Fur from the dead infected animals will be processed to remove any traces of the virus and then used for coats and other garments, according to Fur Commission USA, a mink farming trade group. The U.S. produces more than 3 million mink pelts each year.

Taylor declined to name the farms or the counties where the affected minks were found.

With minks, as with humans, COVID-19 is less deadly for the young.

“It’s going through the breeding colonies and wiping out the older mink and leaving the younger mink unscathed,” Taylor said. Most of the deaths have been in minks between the ages of 1 and 4 years.

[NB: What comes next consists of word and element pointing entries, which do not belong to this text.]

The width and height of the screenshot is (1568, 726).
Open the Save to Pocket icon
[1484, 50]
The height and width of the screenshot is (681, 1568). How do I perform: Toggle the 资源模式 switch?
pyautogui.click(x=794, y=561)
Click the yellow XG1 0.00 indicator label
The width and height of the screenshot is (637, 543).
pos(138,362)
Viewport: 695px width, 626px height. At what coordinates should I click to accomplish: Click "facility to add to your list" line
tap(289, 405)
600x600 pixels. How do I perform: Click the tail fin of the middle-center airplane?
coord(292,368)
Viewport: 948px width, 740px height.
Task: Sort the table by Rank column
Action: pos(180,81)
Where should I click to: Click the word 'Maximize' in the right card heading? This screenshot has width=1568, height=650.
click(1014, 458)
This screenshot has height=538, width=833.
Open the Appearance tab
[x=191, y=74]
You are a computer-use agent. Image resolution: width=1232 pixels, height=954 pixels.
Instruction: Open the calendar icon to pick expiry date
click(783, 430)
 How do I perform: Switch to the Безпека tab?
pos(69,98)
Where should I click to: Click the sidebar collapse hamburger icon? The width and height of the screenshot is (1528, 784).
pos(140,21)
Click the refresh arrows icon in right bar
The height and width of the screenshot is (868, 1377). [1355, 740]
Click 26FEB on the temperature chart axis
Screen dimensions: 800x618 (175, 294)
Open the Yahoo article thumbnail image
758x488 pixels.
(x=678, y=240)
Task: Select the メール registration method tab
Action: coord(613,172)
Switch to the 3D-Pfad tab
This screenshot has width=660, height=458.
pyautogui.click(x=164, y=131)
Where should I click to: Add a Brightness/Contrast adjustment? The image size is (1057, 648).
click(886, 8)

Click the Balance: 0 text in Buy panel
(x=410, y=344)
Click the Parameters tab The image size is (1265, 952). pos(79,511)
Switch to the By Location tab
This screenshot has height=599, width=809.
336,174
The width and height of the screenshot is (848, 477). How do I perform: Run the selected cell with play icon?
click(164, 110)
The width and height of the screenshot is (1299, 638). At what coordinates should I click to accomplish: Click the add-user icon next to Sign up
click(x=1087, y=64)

In addition to the minks, more than 50 animals in the U.S. had tested positive for the coronavirus as of Sept. 2, according to the U.S. Department of Agriculture. The infections have been detected in pet cats and dogs, as well as lions and tigers at a New York zoo.

Minks seem particularly susceptible to COVID-19, likely because of a protein in their lungs, the ACE2 receptor, which binds to the virus and appears to predict vulnerability to the infection, according to Wageningen University & Research in the Netherlands. Humans also have this protein in their lungs.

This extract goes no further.